◆ **DIRECTIONS**: Reproduce the records below verbatim, from their first line up to and including the line containing "coordinates (952, 1026).".

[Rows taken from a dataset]
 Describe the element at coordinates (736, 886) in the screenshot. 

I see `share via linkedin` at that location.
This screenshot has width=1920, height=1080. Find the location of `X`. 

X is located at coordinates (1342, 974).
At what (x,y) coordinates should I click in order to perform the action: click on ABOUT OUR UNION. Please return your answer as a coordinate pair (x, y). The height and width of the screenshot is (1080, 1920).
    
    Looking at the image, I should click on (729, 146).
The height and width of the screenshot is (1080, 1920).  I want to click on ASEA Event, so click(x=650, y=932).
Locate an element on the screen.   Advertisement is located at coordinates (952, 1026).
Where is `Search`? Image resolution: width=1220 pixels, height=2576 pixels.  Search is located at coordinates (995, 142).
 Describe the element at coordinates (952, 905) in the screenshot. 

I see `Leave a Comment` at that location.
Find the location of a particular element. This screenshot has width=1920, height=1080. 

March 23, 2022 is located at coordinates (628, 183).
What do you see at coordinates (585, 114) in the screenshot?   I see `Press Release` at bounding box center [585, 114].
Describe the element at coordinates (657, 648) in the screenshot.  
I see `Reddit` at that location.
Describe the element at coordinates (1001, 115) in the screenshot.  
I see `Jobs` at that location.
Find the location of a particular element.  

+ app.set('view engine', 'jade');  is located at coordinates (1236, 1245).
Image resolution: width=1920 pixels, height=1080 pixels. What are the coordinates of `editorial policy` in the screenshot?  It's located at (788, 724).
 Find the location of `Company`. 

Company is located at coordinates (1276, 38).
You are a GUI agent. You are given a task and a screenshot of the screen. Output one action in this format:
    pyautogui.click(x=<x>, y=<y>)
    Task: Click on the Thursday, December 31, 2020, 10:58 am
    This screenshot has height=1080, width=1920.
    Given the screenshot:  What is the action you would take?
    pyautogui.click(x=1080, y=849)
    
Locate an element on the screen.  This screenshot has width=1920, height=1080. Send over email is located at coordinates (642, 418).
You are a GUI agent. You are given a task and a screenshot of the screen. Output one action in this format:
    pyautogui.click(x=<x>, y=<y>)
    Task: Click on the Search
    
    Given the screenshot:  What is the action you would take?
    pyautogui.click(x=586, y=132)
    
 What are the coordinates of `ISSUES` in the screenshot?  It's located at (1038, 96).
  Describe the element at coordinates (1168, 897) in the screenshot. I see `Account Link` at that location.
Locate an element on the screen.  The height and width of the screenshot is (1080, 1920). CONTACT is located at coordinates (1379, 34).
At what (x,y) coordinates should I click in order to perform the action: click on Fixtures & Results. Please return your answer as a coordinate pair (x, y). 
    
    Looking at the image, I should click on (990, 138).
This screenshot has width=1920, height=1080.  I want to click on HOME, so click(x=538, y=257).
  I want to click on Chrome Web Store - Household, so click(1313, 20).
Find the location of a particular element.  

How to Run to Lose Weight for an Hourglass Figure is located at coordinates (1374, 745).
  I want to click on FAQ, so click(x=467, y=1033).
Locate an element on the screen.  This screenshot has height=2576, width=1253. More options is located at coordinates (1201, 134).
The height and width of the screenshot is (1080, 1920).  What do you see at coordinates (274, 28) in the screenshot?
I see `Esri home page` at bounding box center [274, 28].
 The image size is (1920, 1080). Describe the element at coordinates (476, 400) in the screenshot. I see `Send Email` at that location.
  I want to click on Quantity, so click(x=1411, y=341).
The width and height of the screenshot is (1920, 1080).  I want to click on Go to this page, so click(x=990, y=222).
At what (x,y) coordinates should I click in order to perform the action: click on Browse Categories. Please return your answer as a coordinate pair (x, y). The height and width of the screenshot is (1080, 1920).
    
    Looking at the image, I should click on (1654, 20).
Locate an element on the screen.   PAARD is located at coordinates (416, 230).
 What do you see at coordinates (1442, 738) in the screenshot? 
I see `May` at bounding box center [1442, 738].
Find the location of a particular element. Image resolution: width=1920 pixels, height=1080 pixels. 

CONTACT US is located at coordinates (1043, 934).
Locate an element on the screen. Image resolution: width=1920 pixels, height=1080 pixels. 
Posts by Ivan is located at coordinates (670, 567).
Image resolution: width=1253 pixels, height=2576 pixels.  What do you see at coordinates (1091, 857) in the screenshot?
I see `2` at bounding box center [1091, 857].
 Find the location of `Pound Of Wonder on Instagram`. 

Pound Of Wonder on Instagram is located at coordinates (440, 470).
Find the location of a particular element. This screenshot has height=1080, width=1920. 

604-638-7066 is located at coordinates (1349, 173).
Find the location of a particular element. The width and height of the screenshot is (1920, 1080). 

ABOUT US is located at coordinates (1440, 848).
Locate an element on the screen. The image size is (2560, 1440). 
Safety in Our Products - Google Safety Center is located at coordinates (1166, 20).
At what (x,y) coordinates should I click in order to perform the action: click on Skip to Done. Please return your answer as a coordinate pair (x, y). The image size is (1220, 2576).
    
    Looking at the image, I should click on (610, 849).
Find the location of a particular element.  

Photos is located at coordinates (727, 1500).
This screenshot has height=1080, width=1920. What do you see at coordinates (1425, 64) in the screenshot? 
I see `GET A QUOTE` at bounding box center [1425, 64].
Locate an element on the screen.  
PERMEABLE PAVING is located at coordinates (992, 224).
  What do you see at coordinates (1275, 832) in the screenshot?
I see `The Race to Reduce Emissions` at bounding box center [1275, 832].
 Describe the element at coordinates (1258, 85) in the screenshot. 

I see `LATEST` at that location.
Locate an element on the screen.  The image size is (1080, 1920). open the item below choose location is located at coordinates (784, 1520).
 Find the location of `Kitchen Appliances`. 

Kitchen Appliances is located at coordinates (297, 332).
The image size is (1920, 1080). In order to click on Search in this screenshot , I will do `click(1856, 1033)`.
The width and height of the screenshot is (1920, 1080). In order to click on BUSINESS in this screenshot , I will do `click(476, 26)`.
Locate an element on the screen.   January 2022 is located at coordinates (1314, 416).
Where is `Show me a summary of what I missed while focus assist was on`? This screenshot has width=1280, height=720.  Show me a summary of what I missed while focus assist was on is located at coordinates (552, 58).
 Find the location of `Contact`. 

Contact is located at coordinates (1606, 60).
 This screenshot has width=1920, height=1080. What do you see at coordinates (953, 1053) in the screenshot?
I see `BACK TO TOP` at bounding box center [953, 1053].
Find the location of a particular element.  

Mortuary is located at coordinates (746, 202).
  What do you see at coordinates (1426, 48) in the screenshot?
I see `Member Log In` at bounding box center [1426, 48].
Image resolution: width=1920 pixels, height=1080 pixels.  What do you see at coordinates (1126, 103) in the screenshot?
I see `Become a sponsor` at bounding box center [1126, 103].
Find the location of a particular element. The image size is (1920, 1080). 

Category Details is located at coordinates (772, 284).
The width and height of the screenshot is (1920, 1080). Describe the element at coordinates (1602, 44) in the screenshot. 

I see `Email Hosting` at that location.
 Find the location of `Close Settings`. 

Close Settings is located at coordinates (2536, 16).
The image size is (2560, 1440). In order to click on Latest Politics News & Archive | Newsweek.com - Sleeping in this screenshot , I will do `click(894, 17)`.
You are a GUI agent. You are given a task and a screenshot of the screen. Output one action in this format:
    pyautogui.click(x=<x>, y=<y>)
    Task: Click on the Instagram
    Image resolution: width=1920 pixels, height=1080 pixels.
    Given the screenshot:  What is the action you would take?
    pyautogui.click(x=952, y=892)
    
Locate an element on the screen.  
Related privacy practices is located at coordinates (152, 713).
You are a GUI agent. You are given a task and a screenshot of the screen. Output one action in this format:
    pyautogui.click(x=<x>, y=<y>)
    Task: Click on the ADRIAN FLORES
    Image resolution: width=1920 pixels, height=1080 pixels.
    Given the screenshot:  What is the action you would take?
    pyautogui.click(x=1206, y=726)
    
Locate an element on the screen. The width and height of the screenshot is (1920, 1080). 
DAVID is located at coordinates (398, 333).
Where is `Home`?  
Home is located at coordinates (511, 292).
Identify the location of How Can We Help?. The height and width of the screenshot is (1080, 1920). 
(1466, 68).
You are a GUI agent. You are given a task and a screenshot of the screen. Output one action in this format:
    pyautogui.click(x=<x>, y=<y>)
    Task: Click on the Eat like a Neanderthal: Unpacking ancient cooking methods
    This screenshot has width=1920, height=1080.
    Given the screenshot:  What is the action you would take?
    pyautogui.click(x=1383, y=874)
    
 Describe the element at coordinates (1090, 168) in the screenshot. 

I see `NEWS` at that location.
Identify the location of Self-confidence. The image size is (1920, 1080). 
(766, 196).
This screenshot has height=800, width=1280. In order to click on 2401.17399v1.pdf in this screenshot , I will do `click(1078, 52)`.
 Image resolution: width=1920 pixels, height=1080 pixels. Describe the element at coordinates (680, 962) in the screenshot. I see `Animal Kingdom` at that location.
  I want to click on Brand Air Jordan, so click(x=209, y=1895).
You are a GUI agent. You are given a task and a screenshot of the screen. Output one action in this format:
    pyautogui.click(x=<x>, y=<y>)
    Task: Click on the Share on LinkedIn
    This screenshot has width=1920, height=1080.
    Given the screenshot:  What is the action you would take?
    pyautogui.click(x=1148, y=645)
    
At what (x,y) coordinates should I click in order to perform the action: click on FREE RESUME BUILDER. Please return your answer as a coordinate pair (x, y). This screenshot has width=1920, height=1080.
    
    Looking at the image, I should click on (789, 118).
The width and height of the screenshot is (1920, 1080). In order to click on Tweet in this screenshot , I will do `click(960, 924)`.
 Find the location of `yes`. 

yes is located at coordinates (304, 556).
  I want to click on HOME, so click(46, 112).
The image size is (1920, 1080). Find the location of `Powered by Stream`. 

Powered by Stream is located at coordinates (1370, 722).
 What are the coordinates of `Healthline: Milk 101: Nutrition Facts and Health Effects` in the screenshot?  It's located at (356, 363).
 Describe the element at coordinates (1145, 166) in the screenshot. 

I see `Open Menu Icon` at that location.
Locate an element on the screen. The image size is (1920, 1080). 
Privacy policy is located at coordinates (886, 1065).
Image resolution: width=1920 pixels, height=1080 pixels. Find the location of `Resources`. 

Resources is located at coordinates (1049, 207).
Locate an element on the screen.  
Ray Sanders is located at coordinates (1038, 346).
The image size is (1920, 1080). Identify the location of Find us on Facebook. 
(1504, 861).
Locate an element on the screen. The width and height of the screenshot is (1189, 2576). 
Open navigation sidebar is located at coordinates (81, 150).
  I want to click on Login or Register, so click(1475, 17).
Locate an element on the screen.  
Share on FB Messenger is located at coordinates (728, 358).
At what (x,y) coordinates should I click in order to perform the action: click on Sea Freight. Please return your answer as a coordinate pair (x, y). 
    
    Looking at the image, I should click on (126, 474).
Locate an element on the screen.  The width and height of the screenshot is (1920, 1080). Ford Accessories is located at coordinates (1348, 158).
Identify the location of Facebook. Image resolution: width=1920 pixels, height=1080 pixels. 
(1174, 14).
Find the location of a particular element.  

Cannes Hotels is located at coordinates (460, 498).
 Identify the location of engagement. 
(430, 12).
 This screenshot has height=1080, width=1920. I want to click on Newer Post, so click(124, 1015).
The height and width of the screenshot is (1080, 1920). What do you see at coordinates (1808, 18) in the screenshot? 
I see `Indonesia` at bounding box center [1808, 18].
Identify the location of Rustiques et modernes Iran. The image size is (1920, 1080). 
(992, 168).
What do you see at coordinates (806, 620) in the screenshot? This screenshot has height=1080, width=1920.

◆ **SOLVED EXERCISE**:
 Describe the element at coordinates (736, 886) in the screenshot. 

I see `share via linkedin` at that location.
This screenshot has width=1920, height=1080. Find the location of `X`. 

X is located at coordinates (1342, 974).
At what (x,y) coordinates should I click in order to perform the action: click on ABOUT OUR UNION. Please return your answer as a coordinate pair (x, y). The height and width of the screenshot is (1080, 1920).
    
    Looking at the image, I should click on (729, 146).
The height and width of the screenshot is (1080, 1920).  I want to click on ASEA Event, so click(x=650, y=932).
Locate an element on the screen.   Advertisement is located at coordinates (952, 1026).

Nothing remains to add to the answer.